[Stored items from a collection]
──────────────────────────────
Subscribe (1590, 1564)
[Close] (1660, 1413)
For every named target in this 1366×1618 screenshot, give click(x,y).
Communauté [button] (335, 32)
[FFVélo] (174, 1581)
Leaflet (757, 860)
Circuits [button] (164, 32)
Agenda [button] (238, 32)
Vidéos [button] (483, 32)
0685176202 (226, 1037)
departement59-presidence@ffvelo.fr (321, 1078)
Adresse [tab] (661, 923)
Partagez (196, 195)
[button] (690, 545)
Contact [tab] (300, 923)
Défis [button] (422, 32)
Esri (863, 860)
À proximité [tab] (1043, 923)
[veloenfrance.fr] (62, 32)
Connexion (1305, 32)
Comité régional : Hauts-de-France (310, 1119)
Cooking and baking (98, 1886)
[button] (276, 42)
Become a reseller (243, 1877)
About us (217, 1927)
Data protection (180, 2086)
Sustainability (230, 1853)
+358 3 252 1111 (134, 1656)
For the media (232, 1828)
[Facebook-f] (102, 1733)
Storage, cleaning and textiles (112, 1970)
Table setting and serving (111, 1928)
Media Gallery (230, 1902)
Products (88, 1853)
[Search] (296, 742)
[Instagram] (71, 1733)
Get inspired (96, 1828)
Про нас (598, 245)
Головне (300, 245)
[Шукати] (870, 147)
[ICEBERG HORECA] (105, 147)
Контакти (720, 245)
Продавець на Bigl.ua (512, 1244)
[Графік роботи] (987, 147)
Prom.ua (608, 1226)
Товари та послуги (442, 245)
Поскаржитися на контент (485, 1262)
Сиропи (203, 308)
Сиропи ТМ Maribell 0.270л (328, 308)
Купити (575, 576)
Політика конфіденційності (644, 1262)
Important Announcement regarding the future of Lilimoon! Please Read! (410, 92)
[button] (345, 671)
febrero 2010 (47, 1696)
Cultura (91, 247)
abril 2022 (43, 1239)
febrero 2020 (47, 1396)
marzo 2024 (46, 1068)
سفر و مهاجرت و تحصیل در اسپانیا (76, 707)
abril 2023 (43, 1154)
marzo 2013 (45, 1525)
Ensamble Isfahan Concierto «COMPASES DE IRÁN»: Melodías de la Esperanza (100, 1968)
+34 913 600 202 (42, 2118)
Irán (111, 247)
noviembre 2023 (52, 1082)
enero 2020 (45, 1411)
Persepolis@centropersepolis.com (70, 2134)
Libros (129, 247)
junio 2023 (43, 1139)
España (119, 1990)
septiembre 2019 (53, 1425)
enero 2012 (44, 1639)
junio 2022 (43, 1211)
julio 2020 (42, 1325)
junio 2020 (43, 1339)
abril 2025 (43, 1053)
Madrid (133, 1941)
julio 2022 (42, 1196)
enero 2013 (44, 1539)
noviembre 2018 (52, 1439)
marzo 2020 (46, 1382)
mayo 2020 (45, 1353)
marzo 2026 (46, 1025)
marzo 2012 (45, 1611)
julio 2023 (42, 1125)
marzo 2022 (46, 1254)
──────────────────────────────
Exercise aim :: Nothing added, nothing dropped: copy the data above.

Reply ::
Subscribe (1590, 1564)
[Close] (1660, 1413)
For every named target in this 1366×1618 screenshot, give click(x,y).
Communauté [button] (335, 32)
[FFVélo] (174, 1581)
Leaflet (757, 860)
Circuits [button] (164, 32)
Agenda [button] (238, 32)
Vidéos [button] (483, 32)
0685176202 (226, 1037)
departement59-presidence@ffvelo.fr (321, 1078)
Adresse [tab] (661, 923)
Partagez (196, 195)
[button] (690, 545)
Contact [tab] (300, 923)
Défis [button] (422, 32)
Esri (863, 860)
À proximité [tab] (1043, 923)
[veloenfrance.fr] (62, 32)
Connexion (1305, 32)
Comité régional : Hauts-de-France (310, 1119)
Cooking and baking (98, 1886)
[button] (276, 42)
Become a reseller (243, 1877)
About us (217, 1927)
Data protection (180, 2086)
Sustainability (230, 1853)
+358 3 252 1111 (134, 1656)
For the media (232, 1828)
[Facebook-f] (102, 1733)
Storage, cleaning and textiles (112, 1970)
Table setting and serving (111, 1928)
Media Gallery (230, 1902)
Products (88, 1853)
[Search] (296, 742)
[Instagram] (71, 1733)
Get inspired (96, 1828)
Про нас (598, 245)
Головне (300, 245)
[Шукати] (870, 147)
[ICEBERG HORECA] (105, 147)
Контакти (720, 245)
Продавець на Bigl.ua (512, 1244)
[Графік роботи] (987, 147)
Prom.ua (608, 1226)
Товари та послуги (442, 245)
Поскаржитися на контент (485, 1262)
Сиропи (203, 308)
Сиропи ТМ Maribell 0.270л (328, 308)
Купити (575, 576)
Політика конфіденційності (644, 1262)
Important Announcement regarding the future of Lilimoon! Please Read! (410, 92)
[button] (345, 671)
febrero 2010 (47, 1696)
Cultura (91, 247)
abril 2022 (43, 1239)
febrero 2020 (47, 1396)
marzo 2024 (46, 1068)
سفر و مهاجرت و تحصیل در اسپانیا (76, 707)
abril 2023 (43, 1154)
marzo 2013 (45, 1525)
Ensamble Isfahan Concierto «COMPASES DE IRÁN»: Melodías de la Esperanza (100, 1968)
+34 913 600 202 (42, 2118)
Irán (111, 247)
noviembre 2023 (52, 1082)
enero 2020 (45, 1411)
Persepolis@centropersepolis.com (70, 2134)
Libros (129, 247)
junio 2023 (43, 1139)
España (119, 1990)
septiembre 2019 (53, 1425)
enero 2012 (44, 1639)
junio 2022 (43, 1211)
julio 2020 (42, 1325)
junio 2020 (43, 1339)
abril 2025 (43, 1053)
Madrid (133, 1941)
julio 2022 (42, 1196)
enero 2013 (44, 1539)
noviembre 2018 (52, 1439)
marzo 2020 (46, 1382)
mayo 2020 (45, 1353)
marzo 2026 (46, 1025)
marzo 2012 (45, 1611)
julio 2023 (42, 1125)
marzo 2022 (46, 1254)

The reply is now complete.